> [Document section]
------------------------

Mobile operators in Spain raised their prices but lost customers and revenue to competitors

15 May 2024 | Research

Stephen Day

Article | PDF (3 pages) | Mobile Services| European Telecoms Market Matrix| European Core Forecasts

"Price increases have been effective in some countries for growing revenue, but the risk of customer loss is high."


Many mobile operators have increased prices as a way of boosting revenue, and have used high inflation to justify the increases. They are considering the prevalence of cheaper competitors in the market when deciding the size of price increases. 

Results suggest that operators in the UK have used above-inflation price increases to achieve revenue growth. Operators in Sweden achieved revenue growth with much smaller price rises thanks to limited competition. However, operators in Spain increased prices in line with inflation but suffered revenue declines because of the presence of Digi, an increasingly competitive MVNO. 

In-depth data on the mobile market in Western Europe can be found in Analysys Mason’s DataHub.

Operators in the UK are growing revenue having increased prices by more than inflation 

Inflation-linked price increases have been written into contracts for several years, but recent high inflation has raised questions about the effectiveness of this strategy. At the start of 2023, BT, Three and Vodafone implemented increases of consumer price index (CPI) plus 3.9 percentage points, while O2 used the higher retail price index (RPI) plus 3.9 percentage points. This resulted in price increases of around 14%. 

Operator results show that contract ARPU was stable or grew in 2023, with BT in particular achieving strong year-on-year growth (5.2%) (Figure 1). However, this is well below the rate of price increases, showing that customers are negotiating or finding better deals when they reach the end of their contracts. All four MNOs achieved year-on-year contract service revenue growth in 2023. 

Figure 1: Contract ARPU and service revenue growth for MNOs in the UK, Sweden and Spain, 2022 to 2023


There is no stand-out challenger MNO in the UK. The largest MVNO, Tesco Mobile, had a 5.8% share of contract connections in 2023, but it is jointly owned by Virgin Media O2, and so is unlikely to pursue a strategy that will threaten the MNO. This lack of an aggressive challenger has enabled MNOs to retain enough customers who are willing to accept the price increases and boost contract service revenue. 

Operators in the UK are continuing with the same strategy in 2024; they increased their prices by 7.9% on average in 1Q 2024. However, BT was the first operator to announce that it will stop using inflation-linked price increases after April 2024, following Ofcom’s proposal in December 2023 to ban the practice.  

Swedish operators’ revenue grew even though their price increases were lower than those in the UK

MNOs in Sweden have also grown contract ARPU and service revenue despite more limited price increases than those in the UK. Although prices in Sweden increased in 2023, the increases were not as widespread as in the UK. Tele2 and Telenor for example did not change the price of any of the plans included in our Mobile handset data pricing benchmark 4Q 2023 (excluding promotions), and yet contract ARPU grew by 5.3% and 1.6% respectively in 2023. Telia and 3 also grew contract ARPU, and contract service revenue increased for all four MNOs from 2022 to 2023, with Telenor seeing the highest growth (8.6%).

------------------------

> [Short problem 1]
Write out everything in the mobile pricing article from "Article | PDF" down to "increasingly competitive MVNO.".
> [Short problem 2]
According to the mobile pricing article, what share of contract connections did Tesco Mobile hold in 2023?
Rely solely on the mobile pricing article and draw on no outside information.

> [Collected material]
------------------------

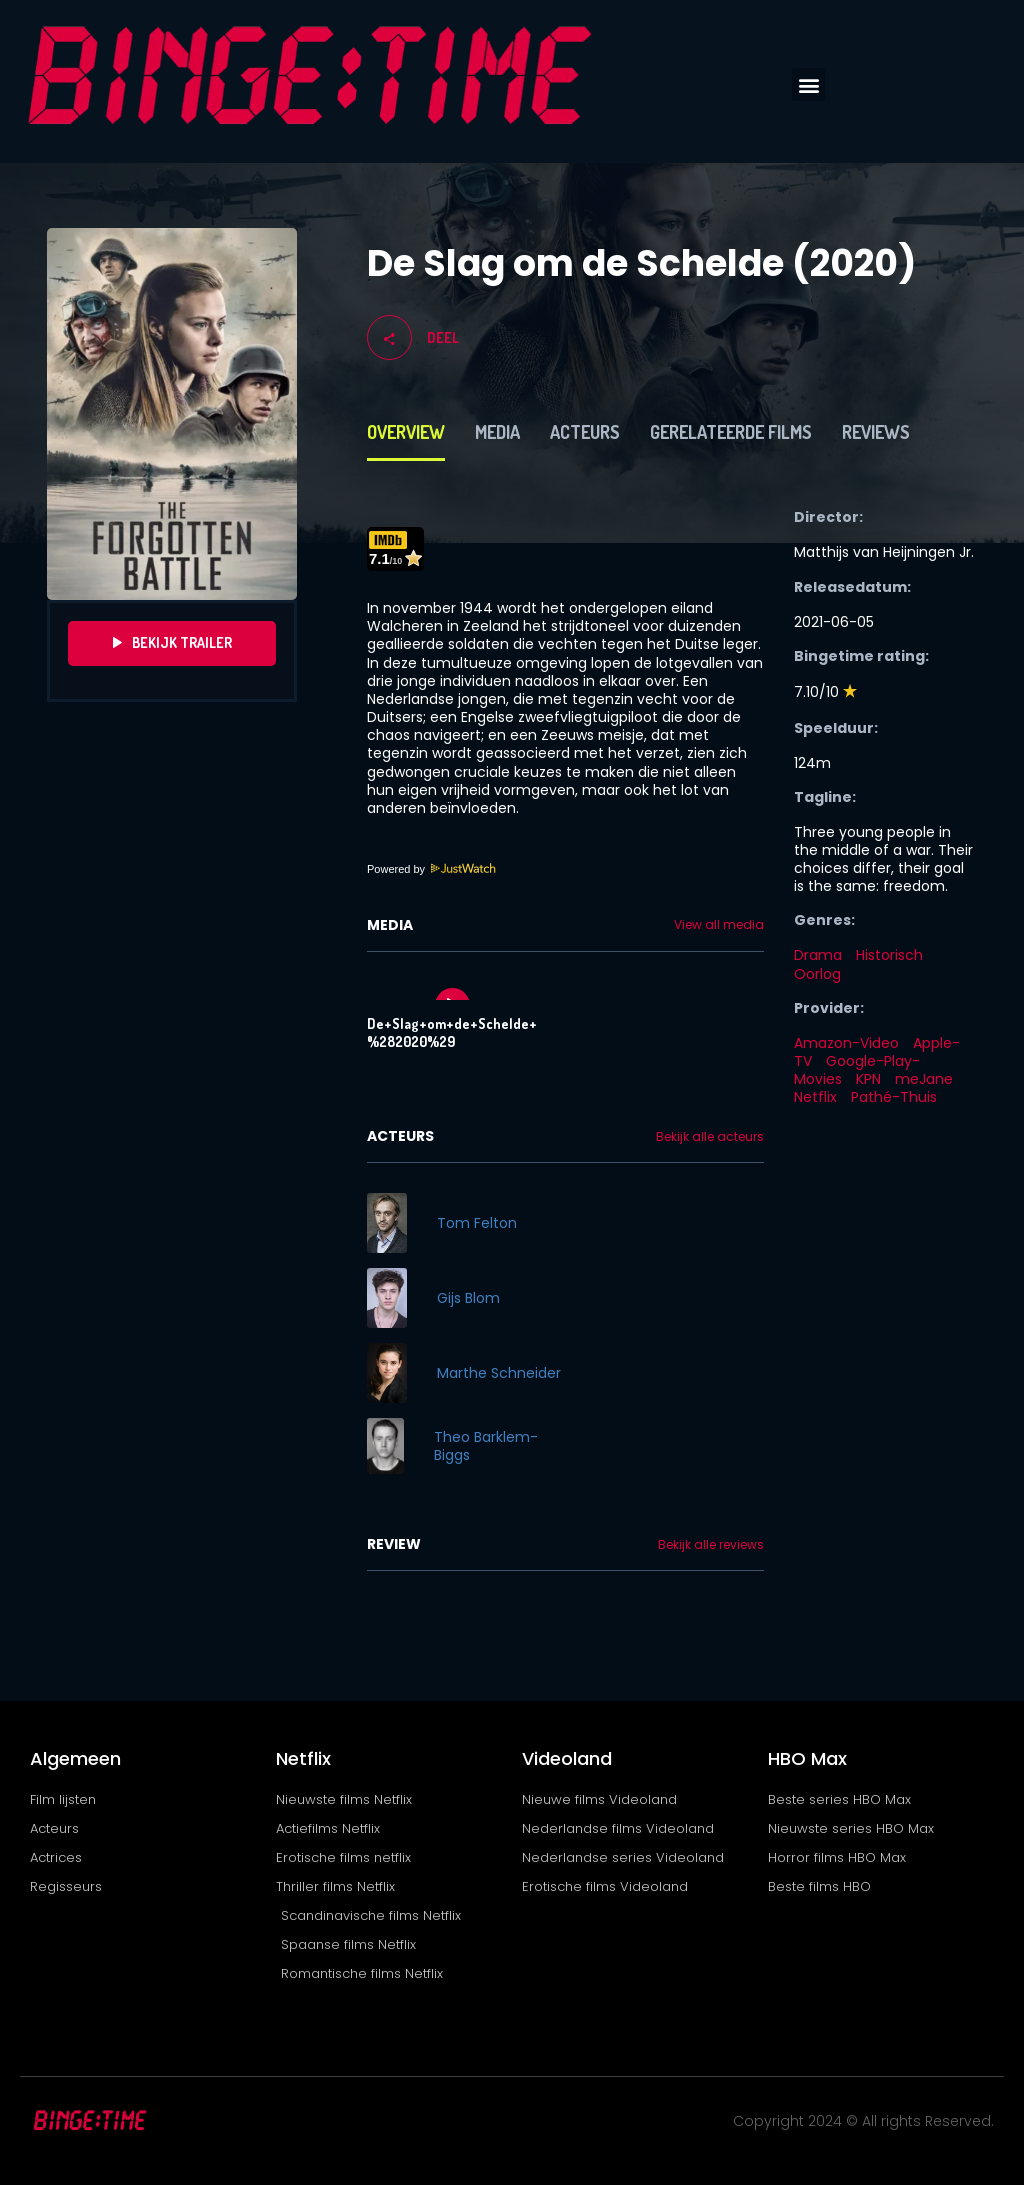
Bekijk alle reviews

------------------------

> [Task result 1]
Article | PDF (3 pages) | Mobile Services| European Telecoms Market Matrix| European Core Forecasts

"Price increases have been effective in some countries for growing revenue, but the risk of customer loss is high."


Many mobile operators have increased prices as a way of boosting revenue, and have used high inflation to justify the increases. They are considering the prevalence of cheaper competitors in the market when deciding the size of price increases. 

Results suggest that operators in the UK have used above-inflation price increases to achieve revenue growth. Operators in Sweden achieved revenue growth with much smaller price rises thanks to limited competition. However, operators in Spain increased prices in line with inflation but suffered revenue declines because of the presence of Digi, an increasingly competitive MVNO.

> [Task result 2]
5.8%